> **Text passage**
— BEGIN —
Occupy Wall Street isn’t about real estate, and its signal achievement was not assembling shivering sleepers in a park. The high ground that the protestors seized is not an archipelago of parks in America, but the national agenda. The movement has planted economic inequality on the nation’s consciousness, and it will be difficult for any mayor or police force to dislodge it.
– Nicholas Kristof, New York Times, November 20, 2011
An Iron Law
The wealthy masters’ governmental agents and servants reserve the right to brutally attack popular protest when and where Democrats claim nominal authority no less than where and when Republicans hold top elected offices.[[1]]. An iron unstated law holds across the much-bemoaned “polarization” of the American one-and-a-half party system. It is fine, this law holds, to call for more freedom and democracy in officially designated enemy and non-allied states like the former Soviet Union, China, Venezuela, and Iran (today). But Americans who question the nation’s unelected and interrelated dictatorships of money and empire at home had better prepare to be smacked down when they manage to receive popular support. If authorities deem that standard methods of derision, denunciation, and media disappearance (invisibility) are insufficient for defeating domestic dissent, those who would bring democracy to the “homeland” (a revealing term, to say the least) from the bottom up had better keep an eye out for the night-riders of the 21st century police state. They may come face-to-face (well, face-to-Darth Vader visor) with the high-tech billy clubs of American government’s well-fed right hand, which grows stronger despite (and in accord with) the neoliberal starvation of “the left hand of the state” (Pierre Bourdieu) – the parts of the public sector that help and support ordinary people..
Military Policing in Democratic-Run Homeland Cities and on Liberal Campuses
The hold of the iron law has been demonstrated in the recent armed-force repression of the Occupy Movement in a number of predominantly Democratic-run cities and at the outwardly liberal University of California. The assault that has received the most national attention took place in Manhattan’s Zucotti Park, birthplace and epicenter of the national and global movement against economic inequality since Occupy Wall Street protestors first claimed the space on September 17, 2011. It was an ugly affair. An eyewitness account from the Naked Capitalism blog last Tuesday suggests a totalitarian state operating under the orders of the .001 percent financial chieftain-turned-New York City Mayor Michael Bloomberg (an Independent who nominally presides over a predominantly Democratic-run city) – the twelfth richest person in the United States, with a net worth of $19.5 billion:
“The area around Zuccotti Park was subject last night to a 9/11-level lockdown over peaceful, lawful protests by a small number of people…Martial law level restrictions were in place. Subways were shut down. Local residents were not allowed to leave their buildings. People were allowed into the area only if they showed ID with an address in the ‘hood. Media access was limited to those with official press credentials, which is almost certainly a small minority of those who wanted to cover the crackdown (the Times’ Media Decoder blog says that journalists are describing the tactics as a media blackout). ..reading the various news stories, it appears they were kept well away from the actual confrontation (for instance, the reported tear gassing of the Occupiers in what had been the kitchen, as well as separate accounts of the use of pepper spray and batons). News helicopters were forced to land. As of 10 AM, reader Wentworth reported that police helicopters were out in force buzzing lower Manhattan.” [[2]].
— END —
> **Task instructions**
[A] Rewrite the Occupy Wall Street text, starting at the words "Occupy Wall Street isn’t" and stopping after "to dislodge it.", with "shivering sleepers" changed to "tired campers".
[B] Count the lines in the records that contain the string "screenshot", and give only that number.

> **Available data**
— BEGIN —
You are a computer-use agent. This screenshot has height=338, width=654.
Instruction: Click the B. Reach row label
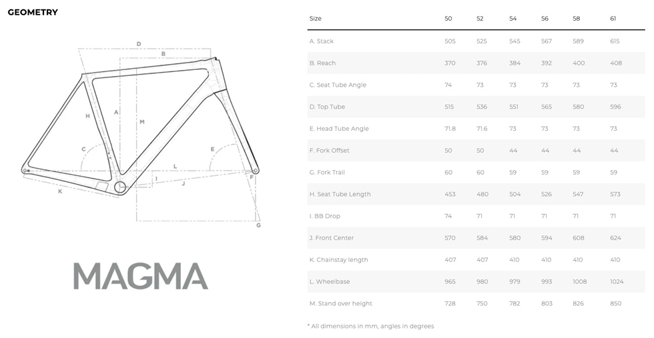coord(322,63)
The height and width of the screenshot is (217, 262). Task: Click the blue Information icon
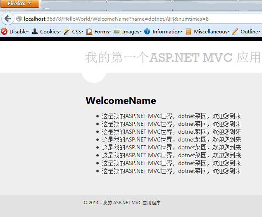pyautogui.click(x=147, y=31)
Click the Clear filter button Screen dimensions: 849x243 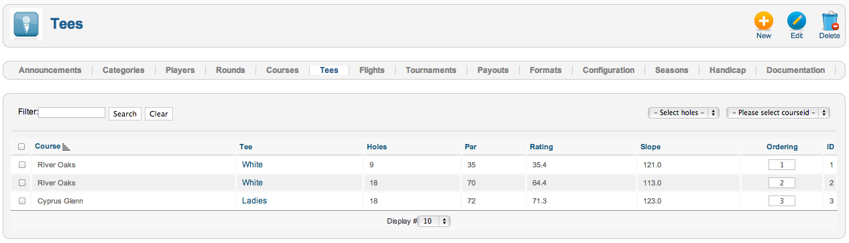(159, 114)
— END —
> **Problem solutions**
[A]
Occupy Wall Street isn’t about real estate, and its signal achievement was not assembling tired campers in a park. The high ground that the protestors seized is not an archipelago of parks in America, but the national agenda. The movement has planted economic inequality on the nation’s consciousness, and it will be difficult for any mayor or police force to dislodge it.

[B] 2